We’ve confirmed that the conference is still set to occur, and that it will begin at 10:30 a.m. ET.

It’s a non-binding process.  The parties are required to participate in good faith, but they’re not required to settle the case.  And the magistrate judge will have no authority to issue rulings or make decisions regarding whether the suspensions of Saints linebacker Jonathan Vilma, Saints defensive end Will Smith, Packers defensive end Anthony Hargrove, or Browns linebacker Scott Fujita will stand.

That said, the magistrate judge will be able to meet privately with each side, pointing out weaknesses that Judge Helen G. Berrigan perceives in their respective positions.  And if the magistrate judge is sufficiently persuasive, a compromise could be reached.

Still, it’s highly unlikely.  The parties have pitched tents at each extreme, with no sign of wiggle room.  The players want to be exonerated, and the league can’t afford to show weakness on this issue.

And so it would be a shock at this point if Thursday’s hearing on linebacker Jonathan Vilma’s effort to block his suspension pending the outcome of the litigation doesn’t proceed as scheduled.

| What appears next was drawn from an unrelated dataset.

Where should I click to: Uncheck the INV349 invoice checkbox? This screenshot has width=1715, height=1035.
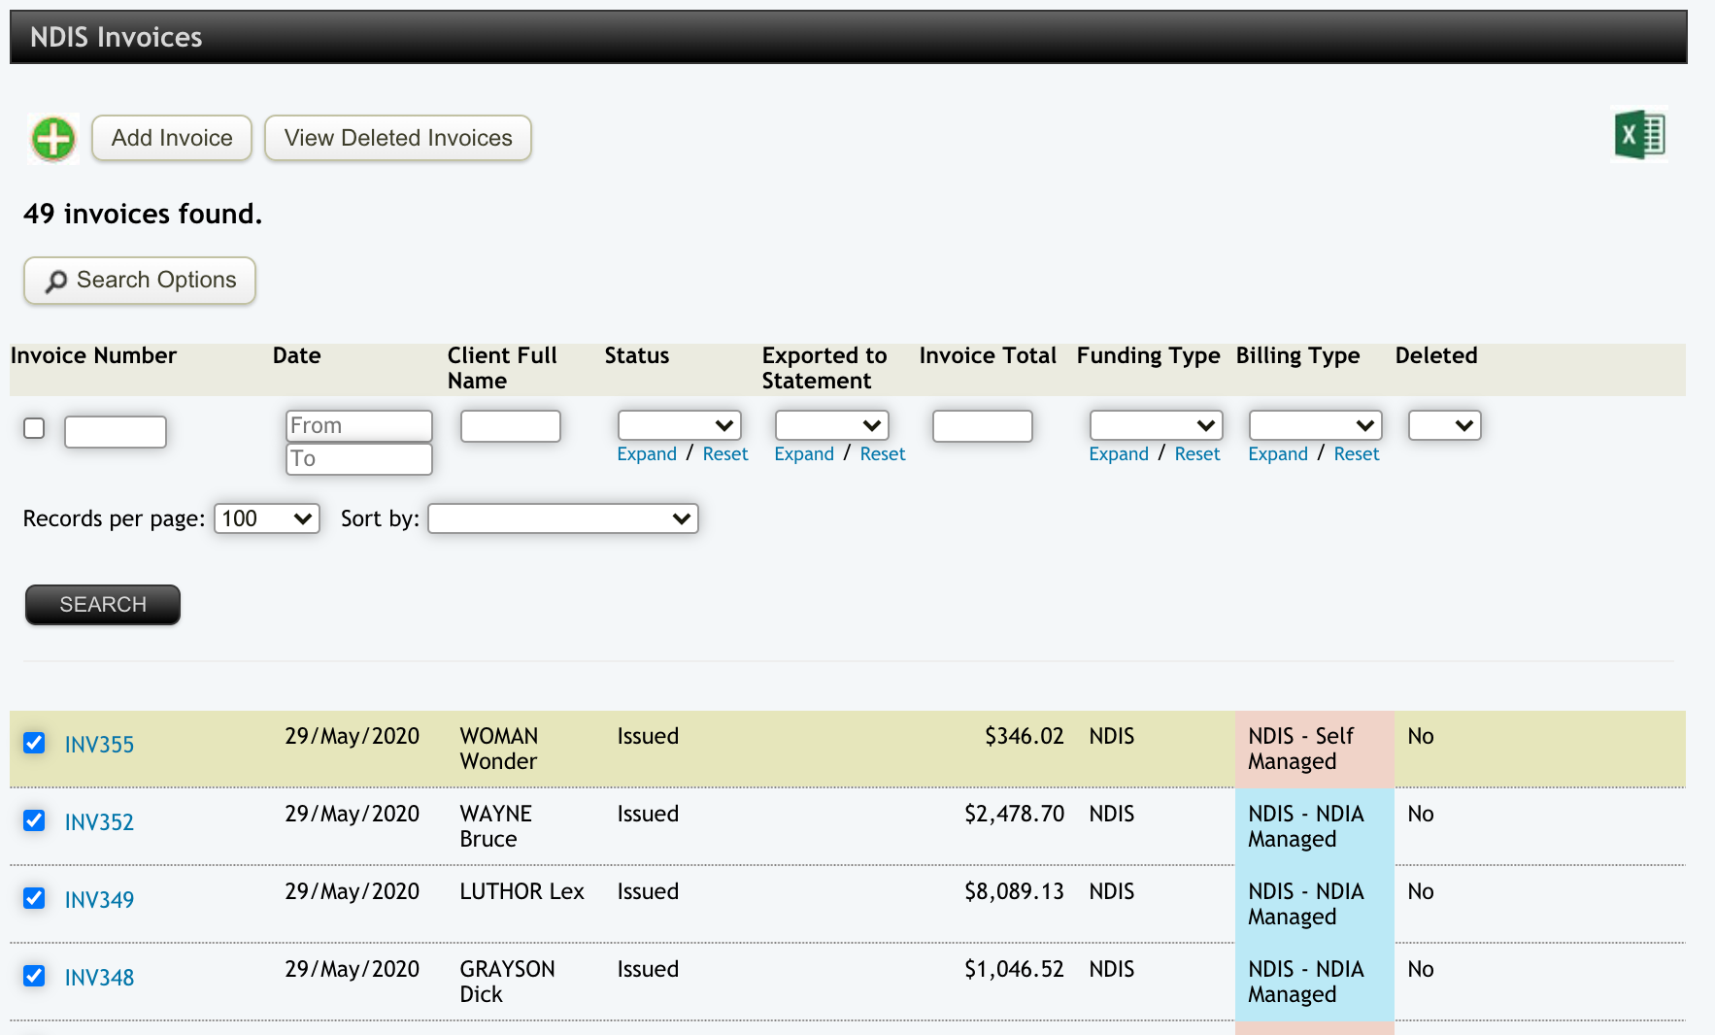pos(34,898)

Last year, a magistrate judge ultimately brokered a settlement of the lockout, which ended 52 weeks ago today.  But that dispute was always destined to end via an agreement among the parties.  This one has always seems like a controversy that would careen its way into a courtroom, where one side will win completely — and the other side will lose completely.

UPDATE 11:18 a.m. ET:  Per the Associated Press, Vilma said while entering the courthouse that he’s “hoping we can get something accomplished.”  Making that actually happen remains a long shot.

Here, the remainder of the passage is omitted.